Did Beyoncé and Jay-Z just order the world’s most expensive car? Why this custom-built Rolls-Royce Boat Tail is worth US$28 million
Behold the Rolls-Royce Boat Tail, a nautically themed tourer priced at a whopping US$28 million, making it the most expensive new car in history. The ultra-opulent limousine follows on from the US$13 million Sweptail from 2017, which is said to have encouraged Rolls-Royce to create its exclusive Coachbuild division – “the automotive equivalent of haute couture” – to cater to its wealthiest patrons.
However, unlike the one-off Sweptail, Rolls-Royce will make a series of three Boat Tails personalised for its customers. Shown here is the first of them. And here are seven facts about the new Rolls-Royce Boat Tail that help it justify its colossal price tag.
The first Rolls-Royce Boat Tail has been commissioned by a mystery man and his wife from the US. Rolls-Royce is notoriously tight-lipped about the details of its customers of exclusive builds – something we saw with the Sweptail, as well. However, according to The Telegraph, the couple is believed to be in the music industry and there are signs that suggest the most expensive new car in history might have been commissioned by Beyoncé and husband Jay-Z.

## GIVEN INFORMATION
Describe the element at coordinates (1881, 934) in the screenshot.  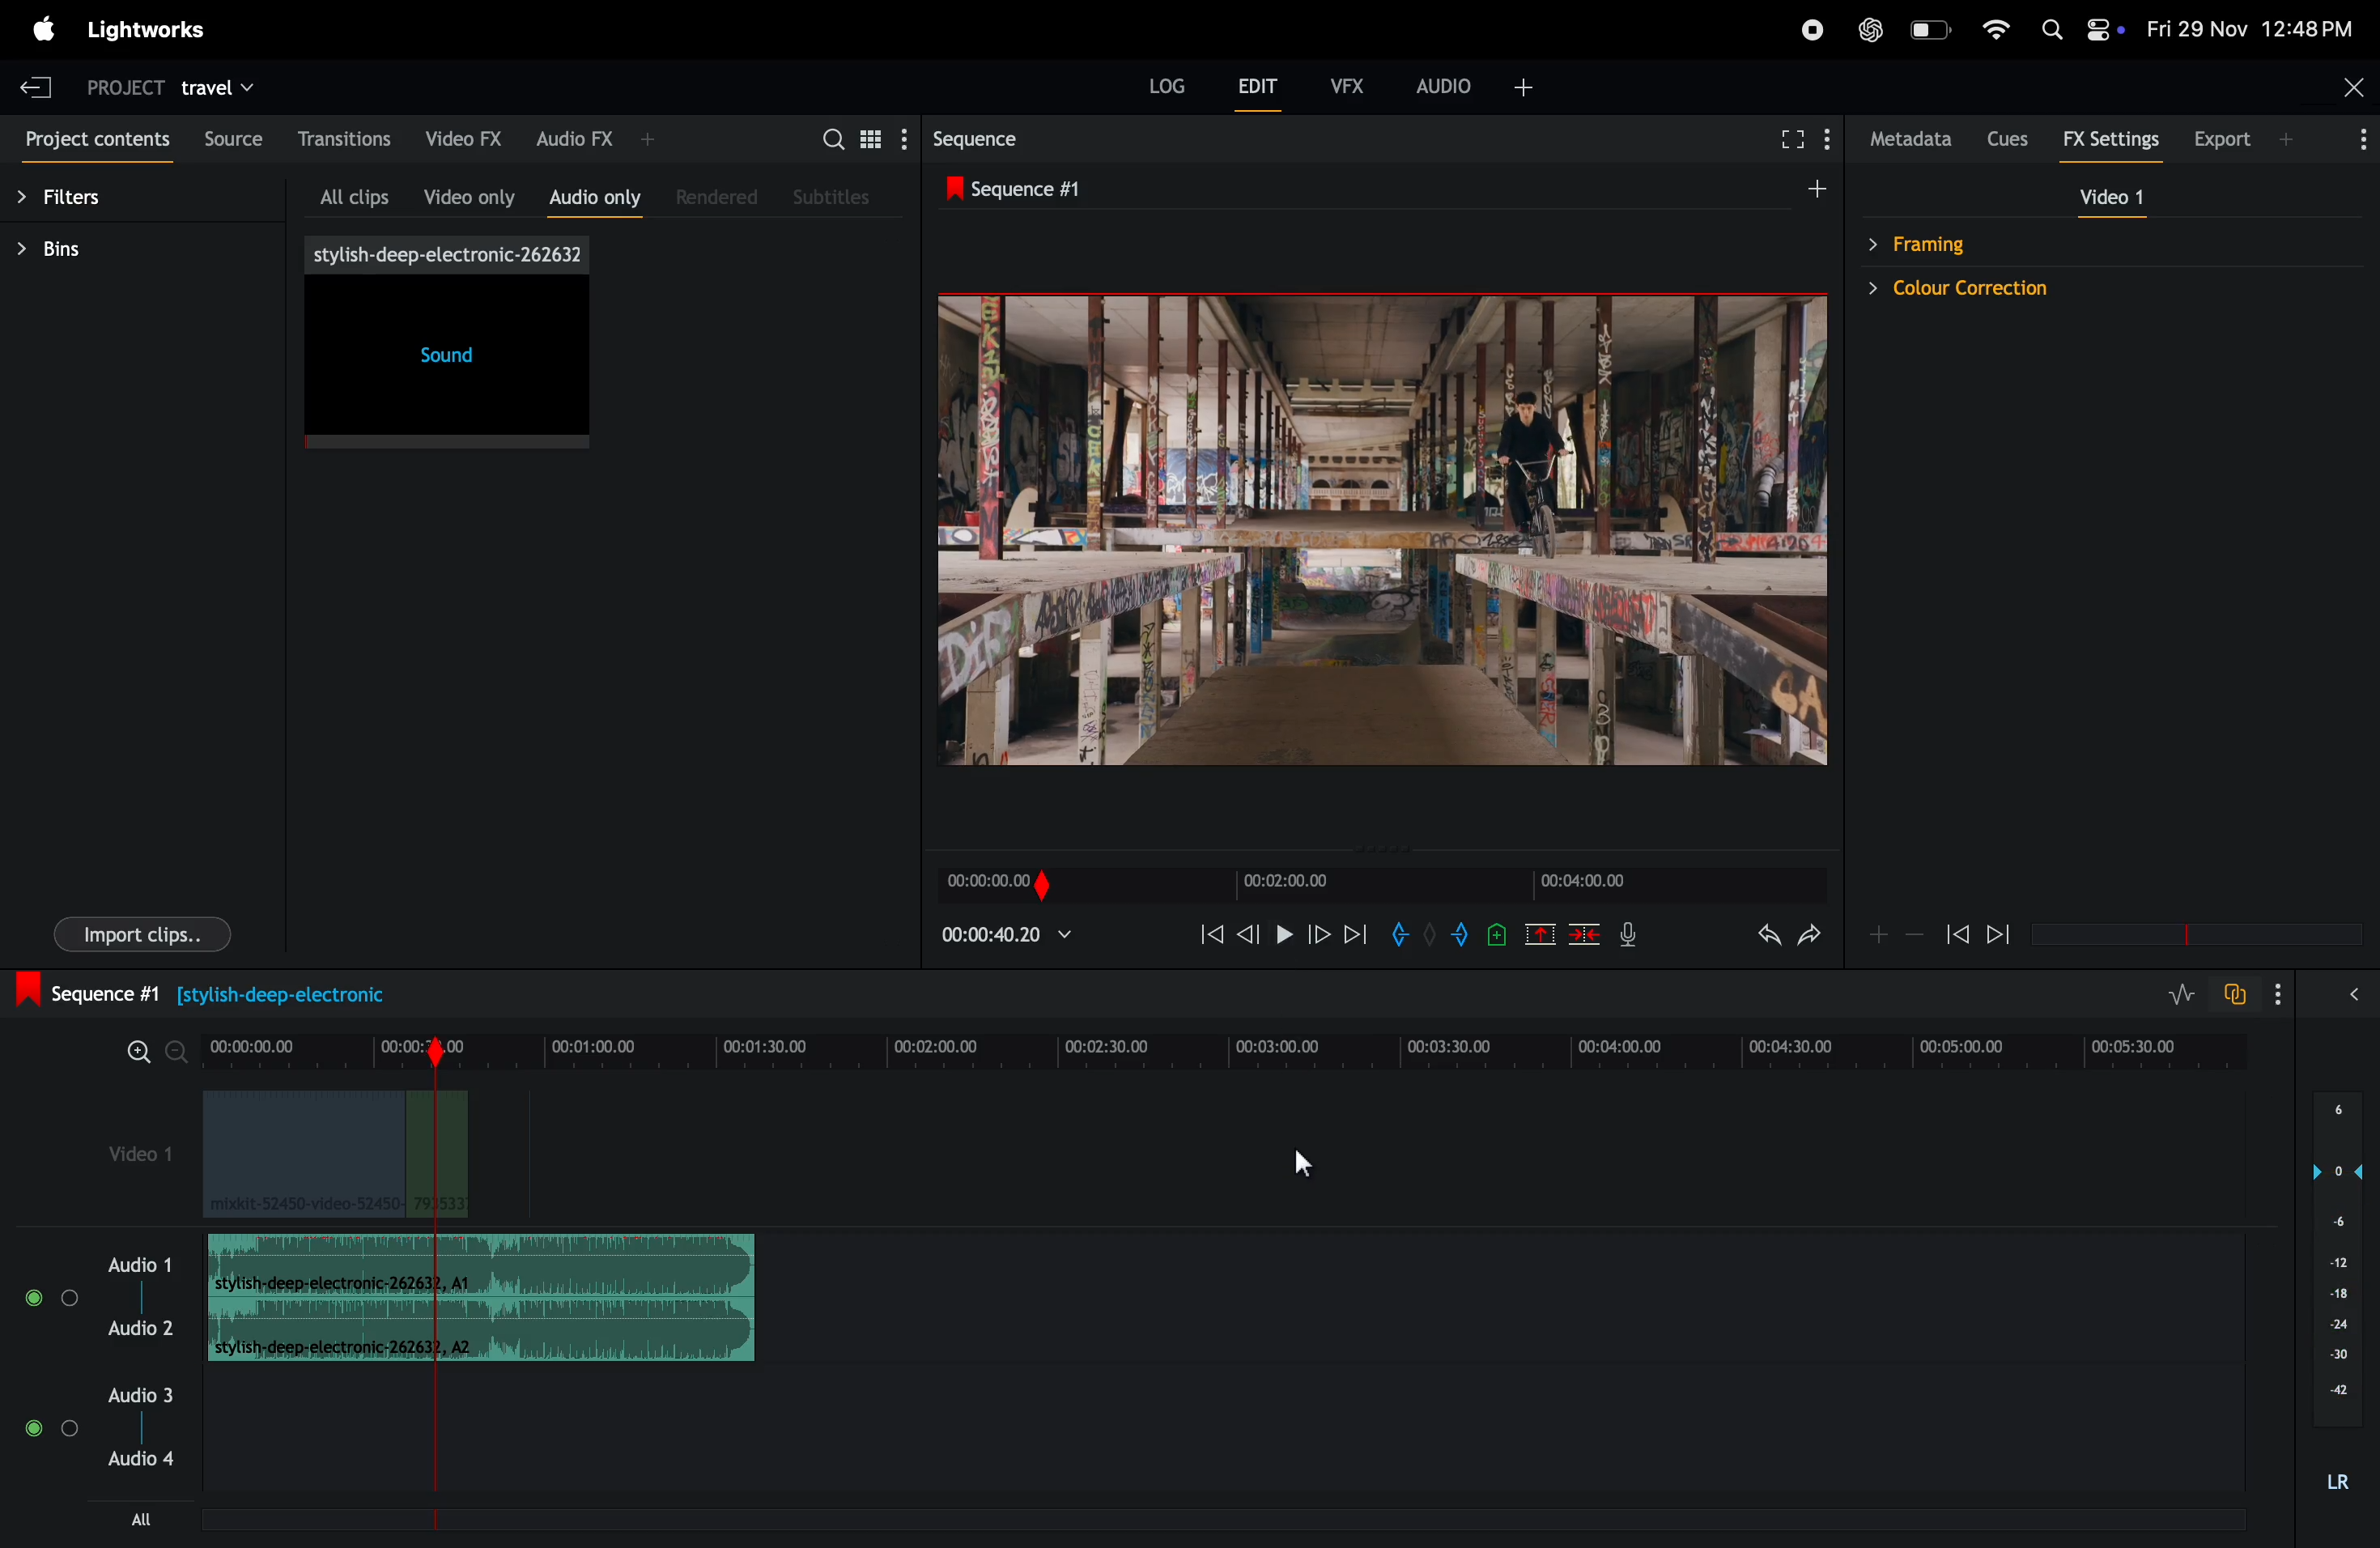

## WORK TO DO
1. Reproduce the passage of the Boat Tail article starting at the words "However, unlike the" and ending after the words "colossal price tag.".
2. Summarize the Boat Tail article in two sentences.
3. According to the Boat Tail article, how many Boat Tails will Rolls-Royce make?

## THE ANSWERS
1.
However, unlike the one-off Sweptail, Rolls-Royce will make a series of three Boat Tails personalised for its customers. Shown here is the first of them. And here are seven facts about the new Rolls-Royce Boat Tail that help it justify its colossal price tag.

2. The Rolls-Royce Boat Tail, priced at US$28 million, is the most expensive new car in history and follows the US$13 million Sweptail from 2017. Rolls-Royce will make a series of three personalized Boat Tails, and the first was commissioned by a US couple believed to be in the music industry, possibly Beyoncé and Jay-Z.

3. Three.